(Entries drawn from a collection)
* * * *
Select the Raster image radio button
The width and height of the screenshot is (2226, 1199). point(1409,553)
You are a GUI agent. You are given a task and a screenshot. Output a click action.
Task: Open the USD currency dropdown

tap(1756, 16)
* * * *
Problem statement:
Please copy every line of the material above word for word, without altering any of them.

Response to the task:
Select the Raster image radio button
The width and height of the screenshot is (2226, 1199). point(1409,553)
You are a GUI agent. You are given a task and a screenshot. Output a click action.
Task: Open the USD currency dropdown

tap(1756, 16)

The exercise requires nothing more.